What needs to be done => Where a line looks odd, keep it as it is and transcribe all the material.

Data listing =>

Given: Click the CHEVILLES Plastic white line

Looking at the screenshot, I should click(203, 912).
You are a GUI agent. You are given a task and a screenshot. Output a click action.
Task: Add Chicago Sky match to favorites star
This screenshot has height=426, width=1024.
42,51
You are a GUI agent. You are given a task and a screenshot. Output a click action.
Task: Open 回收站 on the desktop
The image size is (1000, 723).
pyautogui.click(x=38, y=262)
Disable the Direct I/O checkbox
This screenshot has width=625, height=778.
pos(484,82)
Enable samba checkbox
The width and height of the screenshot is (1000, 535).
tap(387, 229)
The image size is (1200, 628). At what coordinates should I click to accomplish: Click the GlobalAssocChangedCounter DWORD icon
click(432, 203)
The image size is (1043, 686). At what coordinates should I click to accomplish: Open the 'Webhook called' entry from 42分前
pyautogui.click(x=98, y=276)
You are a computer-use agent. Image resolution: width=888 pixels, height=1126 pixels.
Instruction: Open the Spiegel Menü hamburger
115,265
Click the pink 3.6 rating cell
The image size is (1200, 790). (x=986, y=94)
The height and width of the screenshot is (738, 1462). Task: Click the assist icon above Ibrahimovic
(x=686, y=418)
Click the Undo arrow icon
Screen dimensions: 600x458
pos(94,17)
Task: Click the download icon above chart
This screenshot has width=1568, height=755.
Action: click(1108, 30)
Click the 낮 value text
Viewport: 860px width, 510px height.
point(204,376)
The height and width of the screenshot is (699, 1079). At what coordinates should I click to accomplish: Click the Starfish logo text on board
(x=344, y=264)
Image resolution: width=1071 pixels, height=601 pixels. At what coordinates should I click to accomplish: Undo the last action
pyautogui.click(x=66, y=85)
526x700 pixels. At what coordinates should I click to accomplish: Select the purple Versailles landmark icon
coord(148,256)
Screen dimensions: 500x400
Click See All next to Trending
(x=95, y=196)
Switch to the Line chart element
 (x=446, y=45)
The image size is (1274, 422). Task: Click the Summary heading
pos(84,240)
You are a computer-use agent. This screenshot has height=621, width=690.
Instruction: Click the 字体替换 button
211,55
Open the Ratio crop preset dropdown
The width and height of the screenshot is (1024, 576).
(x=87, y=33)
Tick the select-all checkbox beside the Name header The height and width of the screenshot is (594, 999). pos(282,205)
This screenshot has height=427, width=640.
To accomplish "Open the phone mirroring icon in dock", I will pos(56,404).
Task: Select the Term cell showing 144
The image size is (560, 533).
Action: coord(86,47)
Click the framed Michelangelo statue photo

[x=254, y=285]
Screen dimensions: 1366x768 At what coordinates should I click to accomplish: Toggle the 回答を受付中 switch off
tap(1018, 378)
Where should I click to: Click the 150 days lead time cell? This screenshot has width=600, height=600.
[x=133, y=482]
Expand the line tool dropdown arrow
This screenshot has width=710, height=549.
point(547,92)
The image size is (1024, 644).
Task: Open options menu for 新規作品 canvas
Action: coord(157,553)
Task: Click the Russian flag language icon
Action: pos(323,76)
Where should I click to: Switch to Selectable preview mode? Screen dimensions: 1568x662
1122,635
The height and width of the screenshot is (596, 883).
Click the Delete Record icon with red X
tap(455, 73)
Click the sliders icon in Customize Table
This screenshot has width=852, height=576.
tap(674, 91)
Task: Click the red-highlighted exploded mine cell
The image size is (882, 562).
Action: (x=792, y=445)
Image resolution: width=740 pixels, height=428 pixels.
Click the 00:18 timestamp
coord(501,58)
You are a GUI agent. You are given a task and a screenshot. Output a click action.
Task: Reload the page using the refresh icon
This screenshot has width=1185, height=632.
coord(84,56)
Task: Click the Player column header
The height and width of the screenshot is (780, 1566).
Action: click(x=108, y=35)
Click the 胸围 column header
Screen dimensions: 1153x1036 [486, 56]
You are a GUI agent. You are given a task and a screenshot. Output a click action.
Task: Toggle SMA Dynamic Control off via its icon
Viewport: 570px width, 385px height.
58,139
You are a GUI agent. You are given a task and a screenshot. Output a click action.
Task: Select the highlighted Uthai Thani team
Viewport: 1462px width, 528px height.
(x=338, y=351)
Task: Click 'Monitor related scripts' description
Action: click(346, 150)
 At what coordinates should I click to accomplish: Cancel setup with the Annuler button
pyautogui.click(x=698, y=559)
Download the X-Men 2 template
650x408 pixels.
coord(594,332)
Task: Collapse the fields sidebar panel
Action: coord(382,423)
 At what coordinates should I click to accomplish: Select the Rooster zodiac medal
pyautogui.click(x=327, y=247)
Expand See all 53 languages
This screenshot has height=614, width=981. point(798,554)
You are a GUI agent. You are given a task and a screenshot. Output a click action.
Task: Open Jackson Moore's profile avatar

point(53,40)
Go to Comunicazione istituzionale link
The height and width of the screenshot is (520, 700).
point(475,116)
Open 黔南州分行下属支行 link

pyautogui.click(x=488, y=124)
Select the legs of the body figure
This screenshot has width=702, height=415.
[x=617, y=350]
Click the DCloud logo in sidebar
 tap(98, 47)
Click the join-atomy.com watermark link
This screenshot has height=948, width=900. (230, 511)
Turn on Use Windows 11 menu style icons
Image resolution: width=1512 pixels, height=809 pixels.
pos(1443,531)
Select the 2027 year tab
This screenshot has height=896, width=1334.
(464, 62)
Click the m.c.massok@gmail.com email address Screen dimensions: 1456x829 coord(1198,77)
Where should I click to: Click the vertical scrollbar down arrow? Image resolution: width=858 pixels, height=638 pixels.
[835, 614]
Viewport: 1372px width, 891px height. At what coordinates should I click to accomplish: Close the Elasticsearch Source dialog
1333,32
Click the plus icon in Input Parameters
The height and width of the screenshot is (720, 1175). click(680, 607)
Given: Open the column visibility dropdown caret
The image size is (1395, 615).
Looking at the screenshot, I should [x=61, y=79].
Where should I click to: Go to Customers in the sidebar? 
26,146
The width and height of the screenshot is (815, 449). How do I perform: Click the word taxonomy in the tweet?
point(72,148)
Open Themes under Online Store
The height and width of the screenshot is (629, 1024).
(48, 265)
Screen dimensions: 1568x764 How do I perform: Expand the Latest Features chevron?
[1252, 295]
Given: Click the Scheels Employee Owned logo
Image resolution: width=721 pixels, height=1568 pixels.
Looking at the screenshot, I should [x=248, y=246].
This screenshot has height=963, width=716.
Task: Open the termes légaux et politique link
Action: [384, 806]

Answer =>
Given: Click the CHEVILLES Plastic white line

Looking at the screenshot, I should click(203, 912).
You are a GUI agent. You are given a task and a screenshot. Output a click action.
Task: Add Chicago Sky match to favorites star
This screenshot has height=426, width=1024.
42,51
You are a GUI agent. You are given a task and a screenshot. Output a click action.
Task: Open 回收站 on the desktop
The image size is (1000, 723).
pyautogui.click(x=38, y=262)
Disable the Direct I/O checkbox
This screenshot has width=625, height=778.
pos(484,82)
Enable samba checkbox
The width and height of the screenshot is (1000, 535).
tap(387, 229)
The image size is (1200, 628). At what coordinates should I click to accomplish: Click the GlobalAssocChangedCounter DWORD icon
click(432, 203)
The image size is (1043, 686). At what coordinates should I click to accomplish: Open the 'Webhook called' entry from 42分前
pyautogui.click(x=98, y=276)
You are a computer-use agent. Image resolution: width=888 pixels, height=1126 pixels.
Instruction: Open the Spiegel Menü hamburger
115,265
Click the pink 3.6 rating cell
The image size is (1200, 790). (x=986, y=94)
The height and width of the screenshot is (738, 1462). Task: Click the assist icon above Ibrahimovic
(x=686, y=418)
Click the Undo arrow icon
Screen dimensions: 600x458
pos(94,17)
Task: Click the download icon above chart
This screenshot has width=1568, height=755.
Action: click(1108, 30)
Click the 낮 value text
Viewport: 860px width, 510px height.
point(204,376)
The height and width of the screenshot is (699, 1079). At what coordinates should I click to accomplish: Click the Starfish logo text on board
(x=344, y=264)
Image resolution: width=1071 pixels, height=601 pixels. At what coordinates should I click to accomplish: Undo the last action
pyautogui.click(x=66, y=85)
526x700 pixels. At what coordinates should I click to accomplish: Select the purple Versailles landmark icon
coord(148,256)
Screen dimensions: 500x400
Click See All next to Trending
(x=95, y=196)
Switch to the Line chart element
 (x=446, y=45)
The image size is (1274, 422). Task: Click the Summary heading
pos(84,240)
You are a computer-use agent. This screenshot has height=621, width=690.
Instruction: Click the 字体替换 button
211,55
Open the Ratio crop preset dropdown
The width and height of the screenshot is (1024, 576).
(x=87, y=33)
Tick the select-all checkbox beside the Name header The height and width of the screenshot is (594, 999). pos(282,205)
This screenshot has height=427, width=640.
To accomplish "Open the phone mirroring icon in dock", I will pos(56,404).
Task: Select the Term cell showing 144
The image size is (560, 533).
Action: coord(86,47)
Click the framed Michelangelo statue photo

[x=254, y=285]
Screen dimensions: 1366x768 At what coordinates should I click to accomplish: Toggle the 回答を受付中 switch off
tap(1018, 378)
Where should I click to: Click the 150 days lead time cell? This screenshot has width=600, height=600.
[x=133, y=482]
Expand the line tool dropdown arrow
This screenshot has width=710, height=549.
point(547,92)
The image size is (1024, 644).
Task: Open options menu for 新規作品 canvas
Action: coord(157,553)
Task: Click the Russian flag language icon
Action: pos(323,76)
Where should I click to: Switch to Selectable preview mode? Screen dimensions: 1568x662
1122,635
The height and width of the screenshot is (596, 883).
Click the Delete Record icon with red X
tap(455, 73)
Click the sliders icon in Customize Table
This screenshot has width=852, height=576.
tap(674, 91)
Task: Click the red-highlighted exploded mine cell
The image size is (882, 562).
Action: (x=792, y=445)
Image resolution: width=740 pixels, height=428 pixels.
Click the 00:18 timestamp
coord(501,58)
You are a GUI agent. You are given a task and a screenshot. Output a click action.
Task: Reload the page using the refresh icon
This screenshot has width=1185, height=632.
coord(84,56)
Task: Click the Player column header
The height and width of the screenshot is (780, 1566).
Action: click(x=108, y=35)
Click the 胸围 column header
Screen dimensions: 1153x1036 [486, 56]
You are a GUI agent. You are given a task and a screenshot. Output a click action.
Task: Toggle SMA Dynamic Control off via its icon
Viewport: 570px width, 385px height.
58,139
You are a GUI agent. You are given a task and a screenshot. Output a click action.
Task: Select the highlighted Uthai Thani team
Viewport: 1462px width, 528px height.
(x=338, y=351)
Task: Click 'Monitor related scripts' description
Action: click(346, 150)
 At what coordinates should I click to accomplish: Cancel setup with the Annuler button
pyautogui.click(x=698, y=559)
Download the X-Men 2 template
650x408 pixels.
coord(594,332)
Task: Collapse the fields sidebar panel
Action: coord(382,423)
 At what coordinates should I click to accomplish: Select the Rooster zodiac medal
pyautogui.click(x=327, y=247)
Expand See all 53 languages
This screenshot has height=614, width=981. point(798,554)
You are a GUI agent. You are given a task and a screenshot. Output a click action.
Task: Open Jackson Moore's profile avatar

point(53,40)
Go to Comunicazione istituzionale link
The height and width of the screenshot is (520, 700).
point(475,116)
Open 黔南州分行下属支行 link

pyautogui.click(x=488, y=124)
Select the legs of the body figure
This screenshot has width=702, height=415.
[x=617, y=350]
Click the DCloud logo in sidebar
 tap(98, 47)
Click the join-atomy.com watermark link
This screenshot has height=948, width=900. (230, 511)
Turn on Use Windows 11 menu style icons
Image resolution: width=1512 pixels, height=809 pixels.
pos(1443,531)
Select the 2027 year tab
This screenshot has height=896, width=1334.
(464, 62)
Click the m.c.massok@gmail.com email address Screen dimensions: 1456x829 coord(1198,77)
Where should I click to: Click the vertical scrollbar down arrow? Image resolution: width=858 pixels, height=638 pixels.
[835, 614]
Viewport: 1372px width, 891px height. At what coordinates should I click to accomplish: Close the Elasticsearch Source dialog
1333,32
Click the plus icon in Input Parameters
The height and width of the screenshot is (720, 1175). click(680, 607)
Given: Open the column visibility dropdown caret
The image size is (1395, 615).
Looking at the screenshot, I should [x=61, y=79].
Where should I click to: Go to Customers in the sidebar? 
26,146
The width and height of the screenshot is (815, 449). How do I perform: Click the word taxonomy in the tweet?
point(72,148)
Open Themes under Online Store
The height and width of the screenshot is (629, 1024).
(48, 265)
Screen dimensions: 1568x764 How do I perform: Expand the Latest Features chevron?
[1252, 295]
Given: Click the Scheels Employee Owned logo
Image resolution: width=721 pixels, height=1568 pixels.
Looking at the screenshot, I should [x=248, y=246].
This screenshot has height=963, width=716.
Task: Open the termes légaux et politique link
Action: [384, 806]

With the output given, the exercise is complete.